= EXTRAIT DU DOCUMENT =
_ _ _

Sonic Whip
(Autoproduction – 2026)
Durée 39’52 – 12 Titres
Nés aux Pays-Bas, les trois musiciens de Sonic Whip se sont imposés en quelques années comme l’un des groupes les plus libres et les plus instinctifs de la nouvelle scène rock européenne. Leur identité repose sur une idée simple, suivre l’élan du moment, sans jamais se laisser enfermer dans un genre ou une formule. Cette philosophie, héritée de leurs longues sessions improvisées, les rapproche d’autres formations iconoclastes comme les Jade Elephant, qui partagent cette même volonté de laisser la musique respirer, muter, s’étirer.
Sonic Whip s’est formé autour d’une amitié solide et d’une obsession commune pour l’énergie du live. Très tôt, ils ont compris que leur force résidait dans cette capacité à créer un climat, un mouvement, une tension presque physique. Leur premier album avait déjà révélé cette approche organique, mais c’est avec leur second opus, « Sonic Whip », qu’ils affirment pleinement leur vision.

_ _ _

= DONNÉES ENREGISTRÉES =
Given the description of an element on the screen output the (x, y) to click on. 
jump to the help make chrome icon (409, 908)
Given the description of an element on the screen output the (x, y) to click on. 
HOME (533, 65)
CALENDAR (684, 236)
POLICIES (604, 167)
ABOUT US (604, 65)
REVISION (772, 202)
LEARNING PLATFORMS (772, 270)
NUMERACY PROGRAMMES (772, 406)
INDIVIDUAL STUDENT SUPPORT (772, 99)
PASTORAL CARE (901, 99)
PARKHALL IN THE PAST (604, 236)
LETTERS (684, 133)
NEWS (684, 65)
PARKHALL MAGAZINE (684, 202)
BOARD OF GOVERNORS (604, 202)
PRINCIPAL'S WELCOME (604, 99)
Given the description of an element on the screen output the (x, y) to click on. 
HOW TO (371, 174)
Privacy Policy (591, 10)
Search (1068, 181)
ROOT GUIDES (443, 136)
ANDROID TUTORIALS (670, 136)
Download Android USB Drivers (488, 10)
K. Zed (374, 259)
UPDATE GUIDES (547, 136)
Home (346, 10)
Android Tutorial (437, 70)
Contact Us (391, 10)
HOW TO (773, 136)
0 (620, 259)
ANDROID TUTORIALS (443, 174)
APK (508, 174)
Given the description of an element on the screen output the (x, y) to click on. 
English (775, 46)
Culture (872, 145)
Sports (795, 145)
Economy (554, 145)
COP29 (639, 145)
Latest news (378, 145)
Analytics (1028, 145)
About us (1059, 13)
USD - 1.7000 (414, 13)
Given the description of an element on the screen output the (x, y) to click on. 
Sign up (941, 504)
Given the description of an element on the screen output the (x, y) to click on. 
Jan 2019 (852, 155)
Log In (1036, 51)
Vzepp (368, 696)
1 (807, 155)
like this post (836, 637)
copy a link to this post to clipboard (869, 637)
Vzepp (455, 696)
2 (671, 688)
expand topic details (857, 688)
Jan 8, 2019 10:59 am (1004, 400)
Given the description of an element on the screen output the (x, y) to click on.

_ _ _

= TRAVAIL DEMANDÉ =
Citez le passage du texte sur Sonic Whip allant de « Durée 39’52 – » à « respirer, muter, s’étirer. ».

= SOLUTION PROPOSÉE =
Durée 39’52 – 12 Titres
Nés aux Pays-Bas, les trois musiciens de Sonic Whip se sont imposés en quelques années comme l’un des groupes les plus libres et les plus instinctifs de la nouvelle scène rock européenne. Leur identité repose sur une idée simple, suivre l’élan du moment, sans jamais se laisser enfermer dans un genre ou une formule. Cette philosophie, héritée de leurs longues sessions improvisées, les rapproche d’autres formations iconoclastes comme les Jade Elephant, qui partagent cette même volonté de laisser la musique respirer, muter, s’étirer.